(Work to complete):
Your answer must be the line containing "Task: Open Find & Select binoculars" and each following line to the end of the listing below, copied exactly, with pictures removed and nothing added.

(Exercise data):
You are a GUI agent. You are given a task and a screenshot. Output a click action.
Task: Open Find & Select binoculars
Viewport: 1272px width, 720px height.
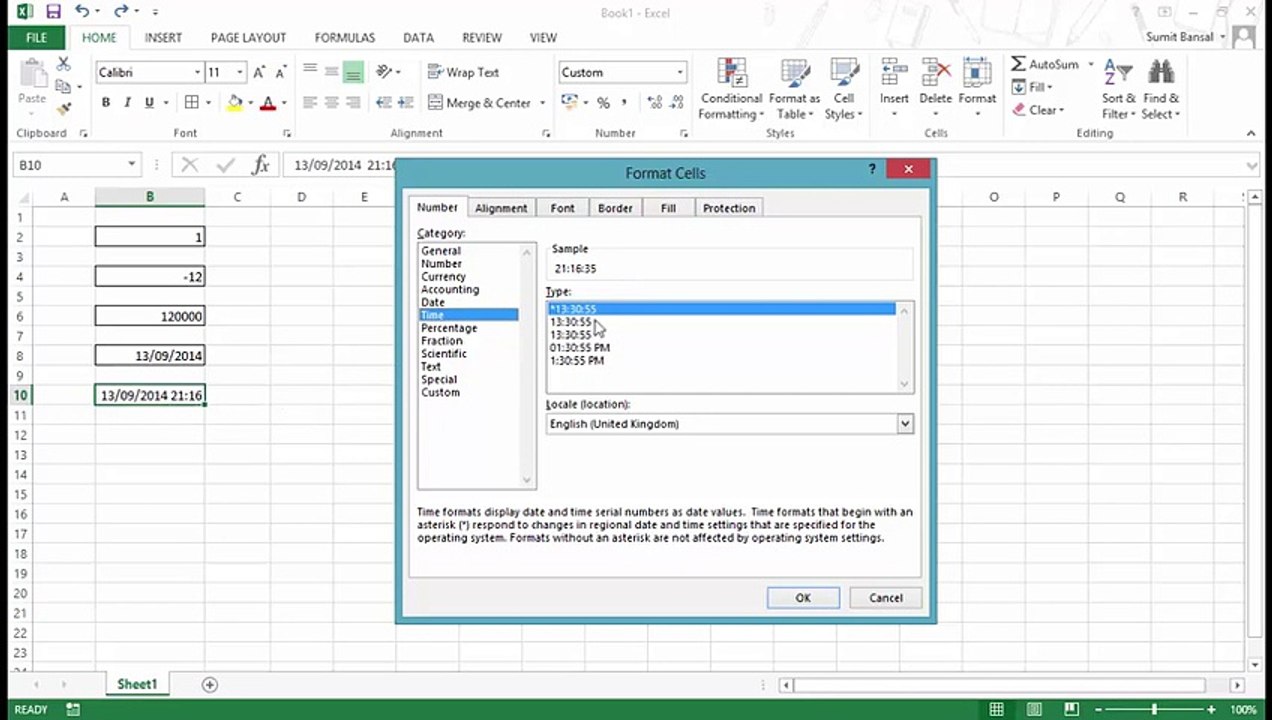point(1161,73)
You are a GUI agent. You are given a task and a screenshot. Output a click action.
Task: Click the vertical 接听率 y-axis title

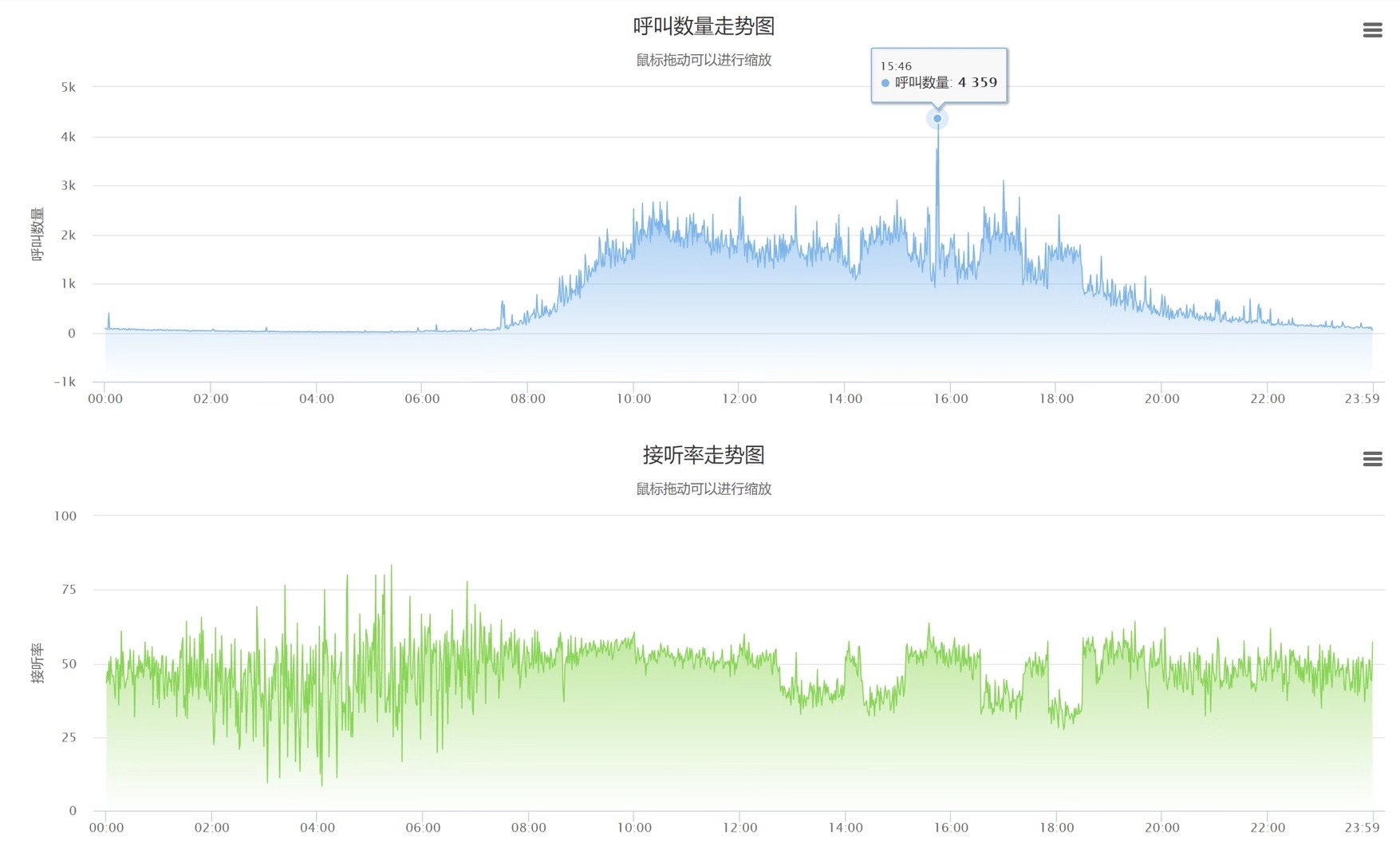coord(37,662)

(Written response):
Task: Open Find & Select binoculars
Viewport: 1272px width, 720px height.
point(1161,73)
You are a GUI agent. You are given a task and a screenshot. Output a click action.
Task: Click the vertical 接听率 y-axis title

coord(37,662)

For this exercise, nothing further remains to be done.